Adrenal insufficiency


Adrenal insufficiency is a condition in which the adrenal glands do not produce adequate amounts of steroid hormones. The adrenal glands—also referred to as the adrenal cortex—normally secrete glucocorticoids, mineralocorticoids, and androgens. These hormones are important in regulating blood pressure, electrolytes, and metabolism as a whole. Deficiency of these hormones leads to symptoms ranging from abdominal pain, vomiting, muscle weakness and fatigue, low blood pressure, depression, mood and personality changes to organ failure and shock. Adrenal crisis may occur if a person having adrenal insufficiency experiences stresses, such as an accident, injury, surgery, or severe infection; this is a life-threatening medical condition resulting from severe deficiency of cortisol in the body. Death may quickly follow.

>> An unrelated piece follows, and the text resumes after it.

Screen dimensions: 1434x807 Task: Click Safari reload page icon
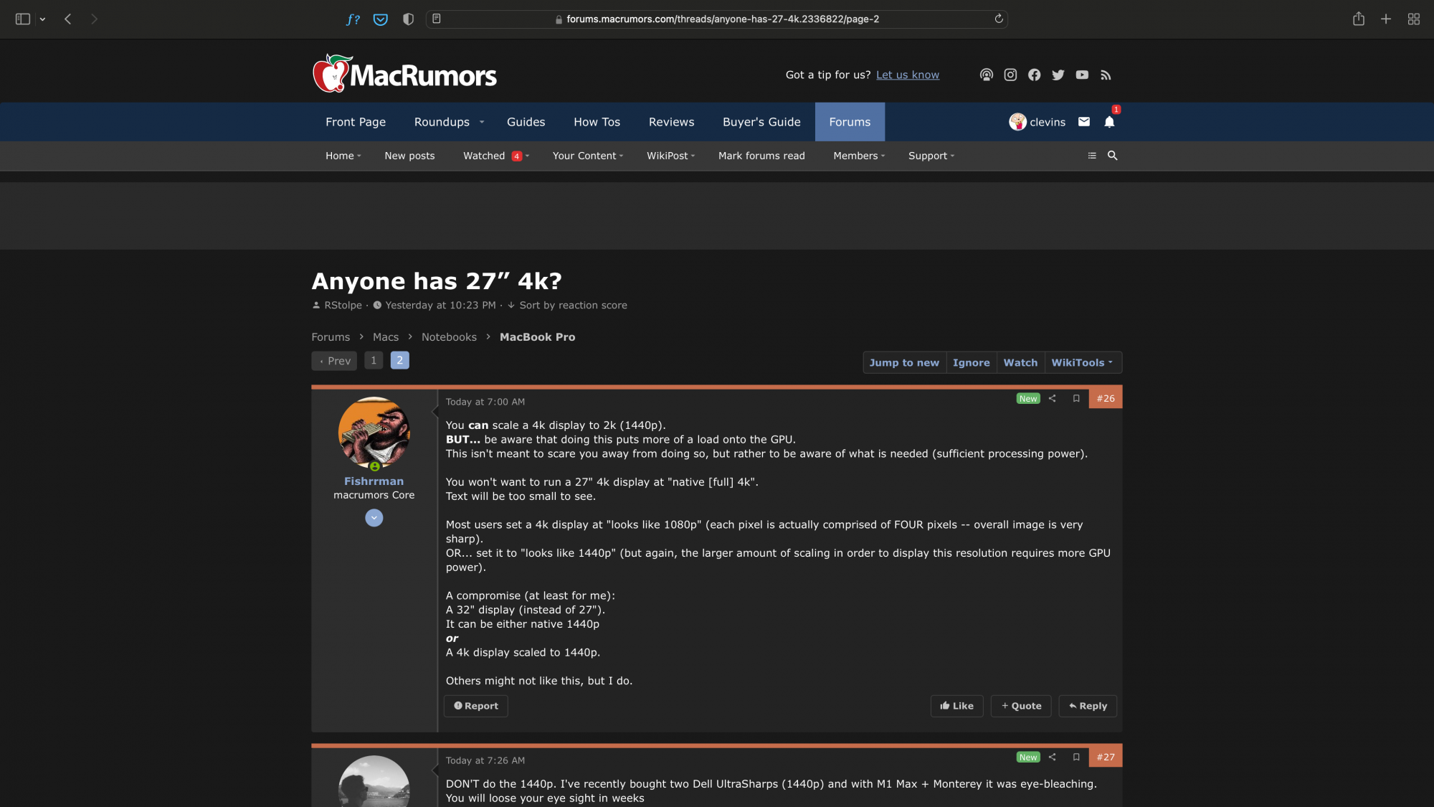coord(998,19)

Adrenal insufficiency can be caused by dysfunction of the adrenal gland itself, whether by destruction, failure of development, or enzyme deficiency. Adrenal insufficiency can also occur when the pituitary gland or the hypothalamus do not produce adequate amounts of the hormones that assist in regulating adrenal function. This is called secondary adrenal insufficiency or tertiary adrenal insufficiency.

Types

There are three major types of adrenal insufficiency, depending on the affected organ.

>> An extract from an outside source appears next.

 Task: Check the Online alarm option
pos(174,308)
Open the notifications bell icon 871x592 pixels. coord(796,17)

  • Primary adrenal insufficiency is due to impairment of the adrenal glands, resulting in a lack of glucocorticoid production. Since the adrenal glands are directly affected, mineralocorticoid production is also reduced. Principal causes include:
  • * Autoimmune: e.g., Addison's disease, which has been identified to be the cause of 80–90% of primary adrenal insufficiency cases since 1950.
  • * Congenital: e.g. congenital adrenal hyperplasia, adrenoleukodystrophy
  • * Infection: e.g. tuberculosis, CMV, histoplasmosis
  • * Drugs: e.g. anticonvulsants, etomidate, metyrapone, rifampicin
  • * Vascular: e.g. hemorrhage from sepsis, adrenal vein thrombosis, hypercoagulable states such as heparin-induced thrombocytopenia and antiphospholipid syndrome
  • * Neoplasia: e.g. adenoma of the adrenal gland
  • * Deposition disease: e.g. hemochromatosis, amyloidosis, sarcoidosis
  • * Idiopathic: undetermined cause
  • * Acquired: Bilateral Adrenalectomy to treat recurrent Cushing's Disease/Syndrome
  • Secondary adrenal insufficiency is caused by impairment of the pituitary gland, resulting in a lack of adrenocorticotropic hormone production and subsequent decreased adrenal stimulation. Since the adrenal glands are not directly affected, the effect on mineralocorticoid production is minimal, as ACTH primarily affects glucocorticoid production. Principal causes include:
  • * Pituitary adenoma or craniopharyngioma: Tumors in the pituitary gland can suppress production of adrenocorticotropic hormone. High-dose irradiation to the hypothalamus or the pituitary gland can cause ACTH deficiency.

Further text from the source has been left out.